Se esse tipo de coincidência pode parece fortuito e algo trivial, para mim se tratou de fonte de grande gratificação interior. De Oz li tudo. Desde os ensaios até os romances, passando pela prosa poética de inegável beleza. Em Oz admirava mais do que o homem de letras, o humanista de grandes horizontes numa terra dada à polêmica e à hipersensibilidade.
Mais recentemente, na Feira do Livro de Frankfurt, externei a um agente israelense minha veneração pelo grande ser humano que abriu sua picada na vida apesar da dor, e talvez por causa dela.

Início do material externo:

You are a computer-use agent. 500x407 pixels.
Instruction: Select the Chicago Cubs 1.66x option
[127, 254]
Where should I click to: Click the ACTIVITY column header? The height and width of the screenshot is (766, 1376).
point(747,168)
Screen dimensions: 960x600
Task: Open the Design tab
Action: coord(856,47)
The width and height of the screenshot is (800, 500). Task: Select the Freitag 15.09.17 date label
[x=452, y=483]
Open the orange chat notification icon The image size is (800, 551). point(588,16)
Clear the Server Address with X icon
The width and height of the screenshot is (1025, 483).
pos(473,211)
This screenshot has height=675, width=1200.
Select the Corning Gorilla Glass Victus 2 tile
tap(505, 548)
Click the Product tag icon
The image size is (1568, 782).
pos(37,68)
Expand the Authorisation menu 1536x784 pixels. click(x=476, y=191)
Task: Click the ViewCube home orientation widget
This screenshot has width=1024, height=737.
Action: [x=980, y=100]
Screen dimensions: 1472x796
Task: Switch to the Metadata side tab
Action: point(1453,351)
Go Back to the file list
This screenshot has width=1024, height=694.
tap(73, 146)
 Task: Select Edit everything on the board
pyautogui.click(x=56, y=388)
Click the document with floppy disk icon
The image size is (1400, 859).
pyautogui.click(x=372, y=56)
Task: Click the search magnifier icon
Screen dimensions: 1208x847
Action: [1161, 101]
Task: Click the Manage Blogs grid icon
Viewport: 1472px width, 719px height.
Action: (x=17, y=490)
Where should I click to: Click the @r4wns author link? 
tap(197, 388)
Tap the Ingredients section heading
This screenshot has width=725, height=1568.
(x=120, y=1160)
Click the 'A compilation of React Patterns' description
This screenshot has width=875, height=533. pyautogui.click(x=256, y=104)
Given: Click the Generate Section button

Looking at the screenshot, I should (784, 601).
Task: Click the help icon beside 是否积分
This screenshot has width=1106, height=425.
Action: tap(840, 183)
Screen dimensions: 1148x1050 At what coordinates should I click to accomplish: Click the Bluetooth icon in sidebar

Quando ele disse que as posições políticas de Oz não eram muito populares na Israel de hoje, vi ali um motivo a mais para admirá-lo.
Obrigado por tudo, Amos. Graças à sua pena, o mundo ficou mais inteligível. Graças à sua sensibilidade privilegiada, a charada que é o Oriente Médio ficou mais fascinante. Graças a você, entendi a junção do Oriente com o Ocidente. Pela sua mão, cresceu em mim o fascínio pelo Leste da Europa, por suas noites de treva, e pelos silêncios do wadi.
Todá rabá. Boa viagem.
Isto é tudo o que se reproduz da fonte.